Amendments to some provisions of the 1999 criminal code took effect on Jan.1, 2010. But “Meanwhile, the legal document guiding the investigation, prosecution and judgment of environmental criminals has not come out yet,” The ministry said

By the end of 2010, environment police had detected more than 11,000 violations over the previous four years including discharging polluted wastewater, smoke and hazardous solid waste into the environment without treatment.

The Bay Ha Long Company Ltd in the Hiep Phuoc commune of the Nhon Trach district in Dong Nai province, is just one example. The enterprise “received money every month to treat waste, but it never treats waste, and just dumped rubbish at refuse tips,” the environment ministry reported.

More recently, in late November, two companies in the southeastern province of Dong Nai, AB Mauri Ltd. Co and Kim Phong Commercial Production Investment JSC, were suspended for polluting the environment. The cases bring back memories of Vedan, a Taiwanese-invested monosodium glutamate maker caught discharging untreated effluent through secret underground pipes into a local river for at least 14 years. The company was fined 267 million dong (US$13,000), and was asked to pay 127 billion dong ($6.3 million) in order to compensate communities polluted by its operations.

The Vedan case exemplifies Vietnam’s main two problems: lack of rule implementation at national and local levels and a lack of ethics on the part of foreign companies, as always ready to exploit the situation.

“Actually we decide to invest in countries like Vietnam just because of this lack of rules and the ambiguity of clear procedures.
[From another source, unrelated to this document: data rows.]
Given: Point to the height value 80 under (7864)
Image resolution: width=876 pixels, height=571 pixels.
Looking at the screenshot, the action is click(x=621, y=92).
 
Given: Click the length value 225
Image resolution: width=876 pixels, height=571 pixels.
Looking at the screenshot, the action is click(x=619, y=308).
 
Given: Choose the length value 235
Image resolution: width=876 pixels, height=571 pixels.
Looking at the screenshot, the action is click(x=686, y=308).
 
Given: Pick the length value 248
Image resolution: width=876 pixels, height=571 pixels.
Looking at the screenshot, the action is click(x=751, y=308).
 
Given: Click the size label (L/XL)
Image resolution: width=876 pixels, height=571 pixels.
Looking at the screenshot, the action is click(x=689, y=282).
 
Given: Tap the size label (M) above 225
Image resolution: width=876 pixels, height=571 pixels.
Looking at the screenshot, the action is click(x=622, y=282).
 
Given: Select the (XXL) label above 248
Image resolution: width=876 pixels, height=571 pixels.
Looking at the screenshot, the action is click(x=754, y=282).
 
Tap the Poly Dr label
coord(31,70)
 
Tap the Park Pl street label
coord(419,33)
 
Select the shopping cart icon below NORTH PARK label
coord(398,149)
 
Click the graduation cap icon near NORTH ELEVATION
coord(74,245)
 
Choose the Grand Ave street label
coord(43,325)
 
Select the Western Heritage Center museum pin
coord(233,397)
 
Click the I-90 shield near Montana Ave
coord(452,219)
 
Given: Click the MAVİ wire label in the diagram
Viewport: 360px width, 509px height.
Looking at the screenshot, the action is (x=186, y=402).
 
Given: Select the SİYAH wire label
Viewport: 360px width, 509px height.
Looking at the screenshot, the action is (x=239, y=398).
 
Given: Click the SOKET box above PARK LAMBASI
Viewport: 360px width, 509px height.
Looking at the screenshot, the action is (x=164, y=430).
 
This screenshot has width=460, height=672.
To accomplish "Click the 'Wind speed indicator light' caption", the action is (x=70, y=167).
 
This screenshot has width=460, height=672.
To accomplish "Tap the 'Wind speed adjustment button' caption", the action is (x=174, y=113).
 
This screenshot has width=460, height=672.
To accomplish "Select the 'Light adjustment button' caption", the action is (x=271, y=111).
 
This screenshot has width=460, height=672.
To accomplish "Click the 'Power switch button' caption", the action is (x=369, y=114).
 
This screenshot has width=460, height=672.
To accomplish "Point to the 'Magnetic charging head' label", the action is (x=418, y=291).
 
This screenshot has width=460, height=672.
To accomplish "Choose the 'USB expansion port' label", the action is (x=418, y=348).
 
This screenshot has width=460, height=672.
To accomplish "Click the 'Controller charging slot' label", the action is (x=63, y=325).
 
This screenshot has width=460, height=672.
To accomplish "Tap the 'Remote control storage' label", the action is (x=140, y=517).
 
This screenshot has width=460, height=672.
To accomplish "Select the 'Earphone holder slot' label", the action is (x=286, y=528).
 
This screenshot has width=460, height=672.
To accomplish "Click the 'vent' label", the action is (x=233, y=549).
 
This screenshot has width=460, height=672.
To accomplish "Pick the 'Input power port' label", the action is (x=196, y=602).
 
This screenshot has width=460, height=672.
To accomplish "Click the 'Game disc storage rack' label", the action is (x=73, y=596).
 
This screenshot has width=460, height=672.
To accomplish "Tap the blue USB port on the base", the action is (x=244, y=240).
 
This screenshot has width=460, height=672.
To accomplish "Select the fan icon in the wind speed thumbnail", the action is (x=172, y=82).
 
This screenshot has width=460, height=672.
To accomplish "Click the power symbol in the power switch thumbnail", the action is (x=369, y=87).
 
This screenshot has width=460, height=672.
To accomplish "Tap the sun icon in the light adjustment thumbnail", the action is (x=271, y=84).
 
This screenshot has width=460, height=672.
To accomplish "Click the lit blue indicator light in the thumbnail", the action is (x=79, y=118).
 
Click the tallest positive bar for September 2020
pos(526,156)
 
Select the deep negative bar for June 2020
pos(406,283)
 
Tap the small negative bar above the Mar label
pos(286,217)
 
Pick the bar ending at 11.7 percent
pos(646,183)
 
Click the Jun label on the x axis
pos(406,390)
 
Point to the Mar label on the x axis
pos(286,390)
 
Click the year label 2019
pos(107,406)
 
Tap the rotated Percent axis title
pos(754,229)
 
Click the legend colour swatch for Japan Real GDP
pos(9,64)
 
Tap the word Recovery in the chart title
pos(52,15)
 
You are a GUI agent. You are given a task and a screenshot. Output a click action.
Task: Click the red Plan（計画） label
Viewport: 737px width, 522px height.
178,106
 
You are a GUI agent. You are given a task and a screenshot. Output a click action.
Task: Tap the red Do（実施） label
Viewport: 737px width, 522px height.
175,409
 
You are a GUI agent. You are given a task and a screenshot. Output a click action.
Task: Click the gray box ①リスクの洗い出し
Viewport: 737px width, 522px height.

We do in developing countries what is no longer permitted in ours,” a western entrepreneur who asked for anonymity told Asia Sentinel.
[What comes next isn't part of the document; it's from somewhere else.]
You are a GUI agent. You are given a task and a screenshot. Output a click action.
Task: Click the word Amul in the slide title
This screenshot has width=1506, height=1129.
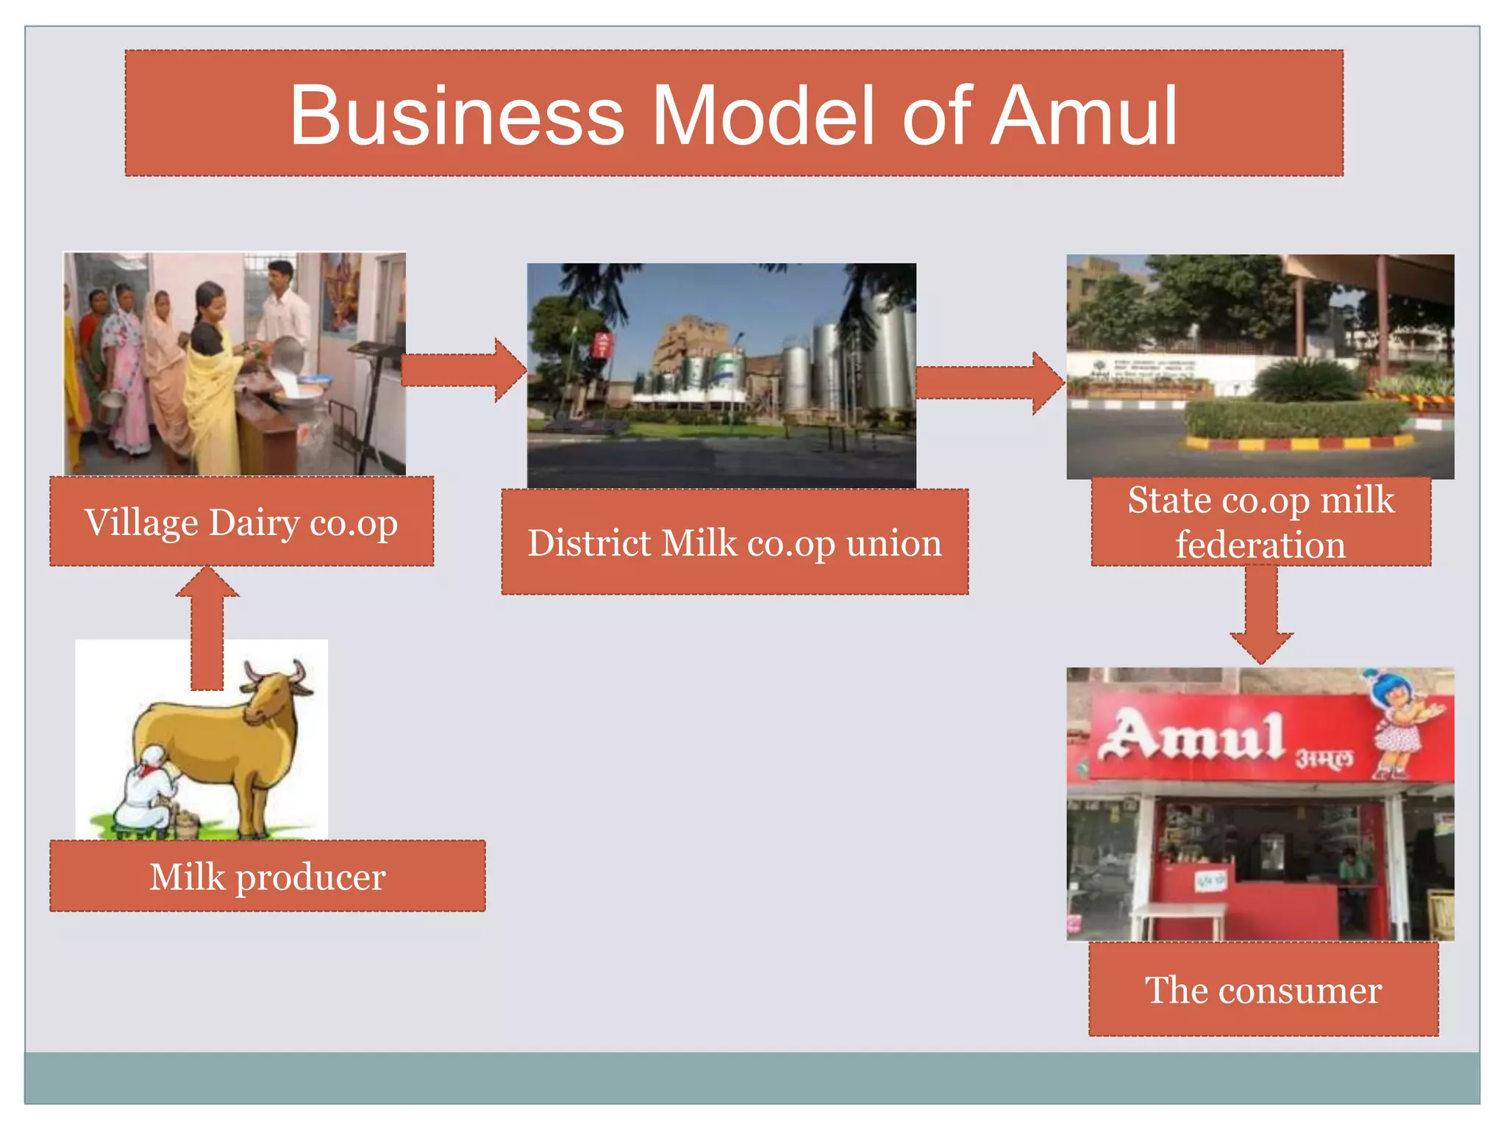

This behavior also relates to trade. According to the environment ministry: “From 2003 to September 2010, more than 3,000 containers of waste docked at Vietnamese ports which were found unable to meet the requirements to be imported,” containing dioxin and outdated equipment used in the 1960s.
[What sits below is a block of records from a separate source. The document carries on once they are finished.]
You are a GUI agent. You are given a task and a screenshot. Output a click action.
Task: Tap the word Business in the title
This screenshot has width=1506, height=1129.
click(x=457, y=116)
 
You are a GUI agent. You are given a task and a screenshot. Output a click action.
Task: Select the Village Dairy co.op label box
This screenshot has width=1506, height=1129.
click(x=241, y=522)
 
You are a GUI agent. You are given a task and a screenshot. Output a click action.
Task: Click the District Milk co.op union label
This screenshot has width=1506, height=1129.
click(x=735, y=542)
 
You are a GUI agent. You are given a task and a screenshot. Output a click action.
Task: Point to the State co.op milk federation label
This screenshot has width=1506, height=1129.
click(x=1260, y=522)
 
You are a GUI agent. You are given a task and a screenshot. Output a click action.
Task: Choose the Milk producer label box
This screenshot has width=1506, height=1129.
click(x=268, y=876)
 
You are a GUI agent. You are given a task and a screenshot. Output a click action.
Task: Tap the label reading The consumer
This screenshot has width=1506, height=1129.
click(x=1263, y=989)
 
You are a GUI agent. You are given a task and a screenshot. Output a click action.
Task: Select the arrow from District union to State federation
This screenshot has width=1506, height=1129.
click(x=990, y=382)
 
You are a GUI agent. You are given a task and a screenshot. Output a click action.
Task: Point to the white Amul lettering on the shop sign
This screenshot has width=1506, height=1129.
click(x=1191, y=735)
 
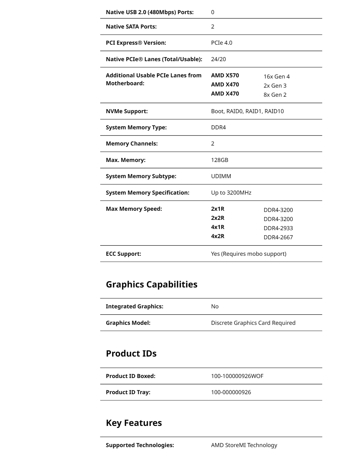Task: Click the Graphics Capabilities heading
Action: [151, 285]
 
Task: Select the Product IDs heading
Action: [131, 354]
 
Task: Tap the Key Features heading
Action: [134, 423]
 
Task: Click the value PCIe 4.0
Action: [221, 43]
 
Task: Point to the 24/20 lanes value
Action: [219, 59]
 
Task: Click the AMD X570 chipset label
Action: [225, 76]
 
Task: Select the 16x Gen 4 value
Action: [276, 77]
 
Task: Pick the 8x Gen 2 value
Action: [275, 95]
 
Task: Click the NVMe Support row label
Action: [127, 111]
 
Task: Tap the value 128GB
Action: [220, 160]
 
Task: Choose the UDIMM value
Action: [221, 176]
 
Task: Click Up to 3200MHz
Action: [231, 193]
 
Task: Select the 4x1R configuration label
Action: [218, 227]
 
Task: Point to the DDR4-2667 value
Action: [278, 237]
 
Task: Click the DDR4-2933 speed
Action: [278, 228]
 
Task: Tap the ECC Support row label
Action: [124, 254]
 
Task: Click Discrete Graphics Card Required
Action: [253, 323]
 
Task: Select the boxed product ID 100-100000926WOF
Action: [237, 376]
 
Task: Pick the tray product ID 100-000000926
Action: [231, 392]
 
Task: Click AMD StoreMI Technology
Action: [244, 445]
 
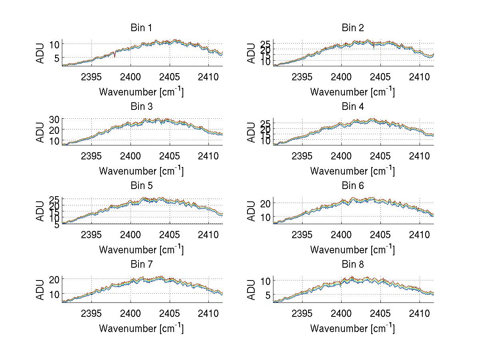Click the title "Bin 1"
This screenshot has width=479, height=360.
click(141, 28)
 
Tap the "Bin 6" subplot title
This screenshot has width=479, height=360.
click(353, 186)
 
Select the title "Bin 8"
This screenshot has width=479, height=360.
click(353, 265)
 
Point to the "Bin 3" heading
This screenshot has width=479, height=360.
click(141, 107)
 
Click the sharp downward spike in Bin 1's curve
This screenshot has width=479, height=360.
click(115, 56)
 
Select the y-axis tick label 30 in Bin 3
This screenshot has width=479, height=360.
click(54, 119)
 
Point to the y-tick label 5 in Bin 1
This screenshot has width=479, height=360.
click(57, 58)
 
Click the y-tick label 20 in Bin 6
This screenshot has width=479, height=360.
click(265, 203)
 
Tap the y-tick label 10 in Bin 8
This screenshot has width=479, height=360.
click(265, 280)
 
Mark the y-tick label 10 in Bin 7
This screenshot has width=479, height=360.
click(54, 294)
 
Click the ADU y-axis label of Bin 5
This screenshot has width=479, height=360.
click(40, 211)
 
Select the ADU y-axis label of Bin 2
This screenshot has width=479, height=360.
click(251, 53)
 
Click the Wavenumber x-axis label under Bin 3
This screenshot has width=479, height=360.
click(141, 171)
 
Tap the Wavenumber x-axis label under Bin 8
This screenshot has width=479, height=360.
click(352, 328)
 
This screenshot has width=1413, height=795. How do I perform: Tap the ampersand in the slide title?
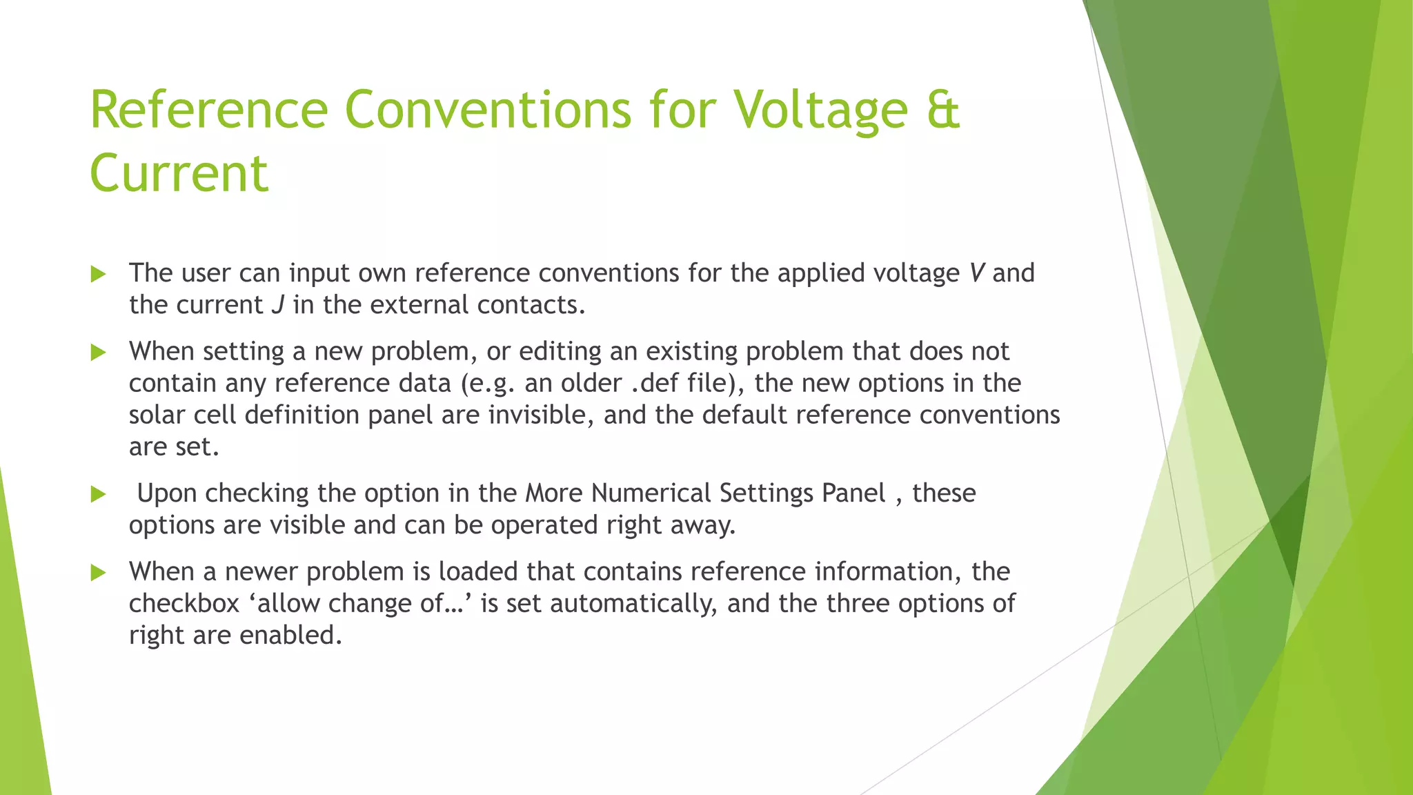click(941, 110)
Last but not least, a government announcement that Vietnam will establish a legal environment for green economic development lacks credibility because of the delay in applying the laws already in place.

Vietnam's location makes it one of the countries most vulnerable to the impact of climate change. The rise in sea levels could submerge tens of thousands of hectares of cropland, forcing thousands of families in coastal areas to relocate and dramatically affecting the rise in production.

If Vietnam wants to realize a truly sustainable economic growth, trying to improve its efficiency on mitigation and adaptation programs, it is crucial that the government review the entire policy of foreign and domestic investment and force private companies doing business locally to invest in renewable energy, training and technology, rather than on large resorts with golf courses.

It would be encouraging if Vietnam acted firmly, forcing foreign governments and companies to support decisions based on sustainable economic and industrial growth, a path with substantial room for improvement and development.

Looking at the internal debate among ministerial agencies and a growing public awareness of environmental problems, there are signs that the government is slowly forging this approach. But it is very slowly indeed.

(By Roberto Tofani freelance journalist and analyst covering Southeast Asia. He is also the co-founder of PlanetNext, an association of journalists committed to the concept of information for change.)